The Indian government claims Kashmir needs ‘development’, but its social development indices, including gender indicators such as maternal mortality, age of marriage, child sex ratio and female literacy are better than the Indian average. Land reforms enabled by Article 35A have reduced  social and caste inequities and landlessness, and brought relative prosperity. While acknowledging that militarisation and militarised sexual impunity exacerbates both public and private patriarchy, we need to listen to Kashmiri women, when they say, as they did to a recent Fact Finding delegation from India: “We are capable of fighting our own battles. We don’t want our oppressors to claim to liberate us!”. 

The women of Kashmir should know. As successive governments in Delhi have systematically violated all democratic norms in Kashmir, it is the women of Kashmir who have been at the forefront of the struggles for justice, truth and accountability for widespread human rights violations particularly  sexual violence and enforced disappearances. They have stepped out in protest, been jailed, sexually assaulted, and still risen to make sure they are heard. 

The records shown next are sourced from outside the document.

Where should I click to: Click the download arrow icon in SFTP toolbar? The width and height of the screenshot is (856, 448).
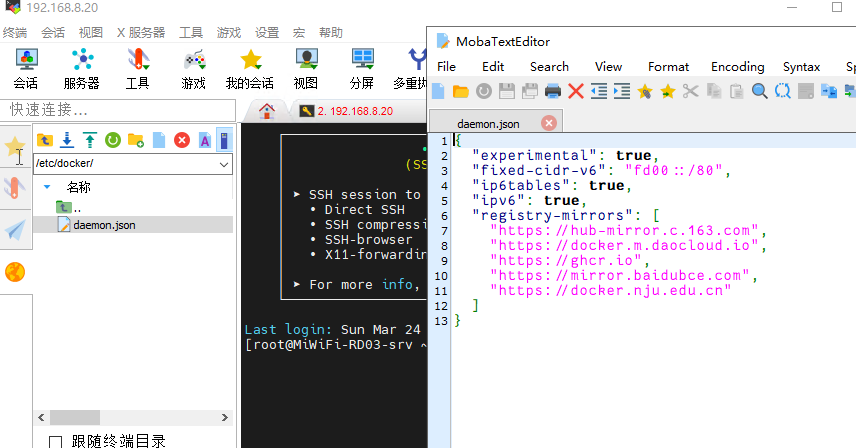67,140
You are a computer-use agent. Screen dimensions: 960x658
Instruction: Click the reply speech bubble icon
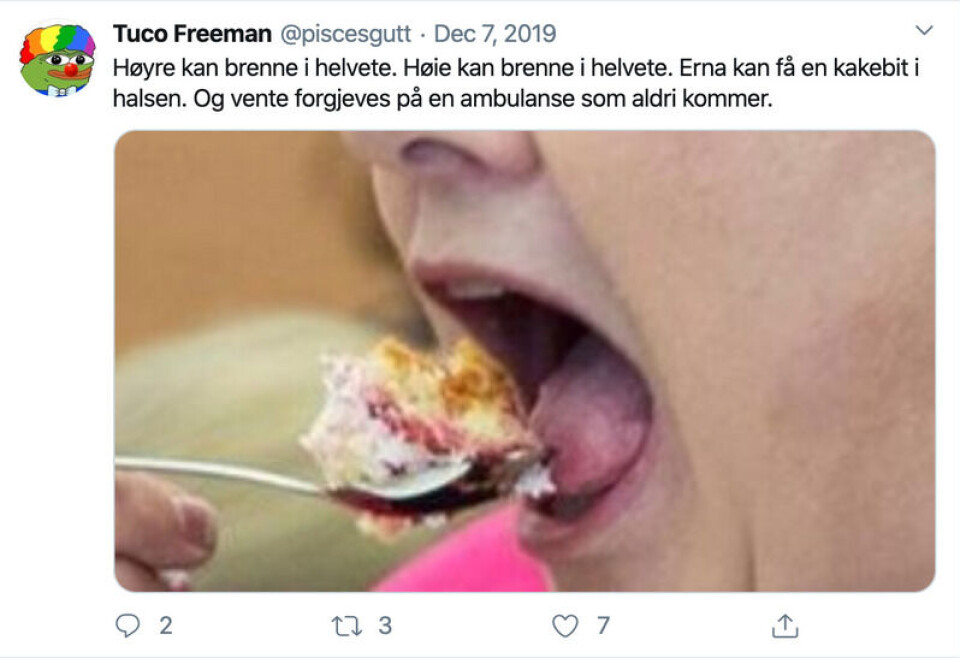tap(127, 626)
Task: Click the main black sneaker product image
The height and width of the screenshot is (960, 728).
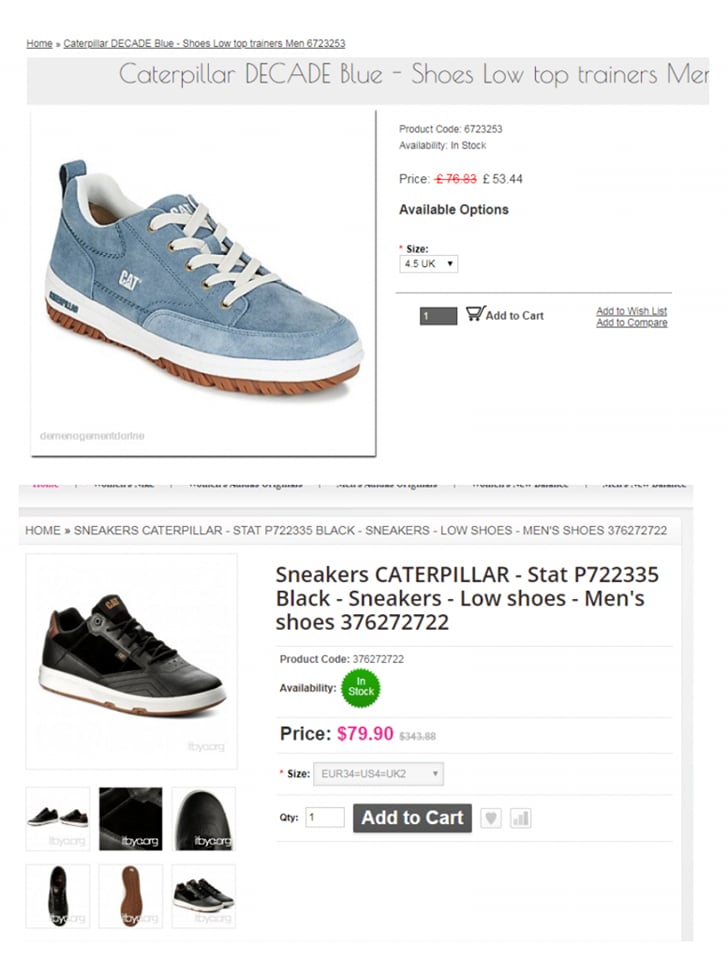Action: (x=132, y=661)
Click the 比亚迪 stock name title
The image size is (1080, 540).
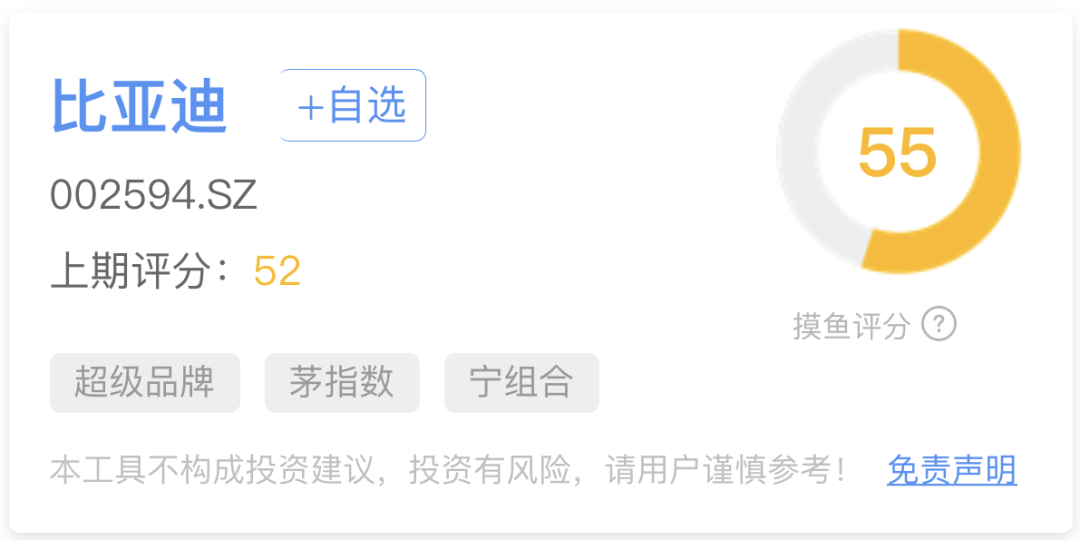point(139,106)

As feminists, women’s rights activists, peace, democratic and civil rights’ activists, lawyers, academics, students, journalists, scientists, artists, writers, etc., we raise our voice today in salute and solidarity with the women of Kashmir. About 500 individual women and women’s organisations from about 30 countries across the globe – ranging from South Asian nations to the U.S, Iran to Indonesia, Afghanistan to Argentina, Europe to Mexico, Israel, Palestine, Uganda, Nigeria and South Africa – stand with them in this, their darkest moment. 

  • We condemn the actions of the Indian government and their dealing with a political problem as a territorial one. 
  • We call for an end to the culture of fear and terror, violence and assault that has been cultivated in the state for far too long.
  • We speak out against the continued detention of countless people of the state and demand their immediate release. 
  • We seek an immediate ​end to the Internet shutdown, lift on all restrictions on movement and communications, and a restoration of real ‘normalcy’.
  • We call for restrictions be lifted in order to allow the independent media in Kashmir to carry out its duty of reporting facts and informing the public, without fear or favour.
  • We urge the Indian government to step back from its current aggressions and stop the militarisation that has failed to solve the problem since independence.
  • We seek a reinstatement of consultative processes with the people of Jammu and Kashmir on any action that concerns them, their lives and their community.
  • We call for an end to the smokescreens of Kashmir being an ‘internal matter’ etc., to avoid meaningful dialogue. For that is the only way to evolve a long lasting peaceful solution to Kashmir.

Because like the women of Kashmir, we have also, all too often, been told that the violence and control we face in the home, family, community and nation is an ‘internal matter’, not to be exposed to the world. But we all have lived and learnt the reality, that it is only in breaking our silence that we break the shackles of our oppressions. And in that fight, we #StandWithKashmir, #StandWithTheWomenOfKashmir! 

For as Rev. Dr. Martin Luther King famously said “No one is free until we are all free.”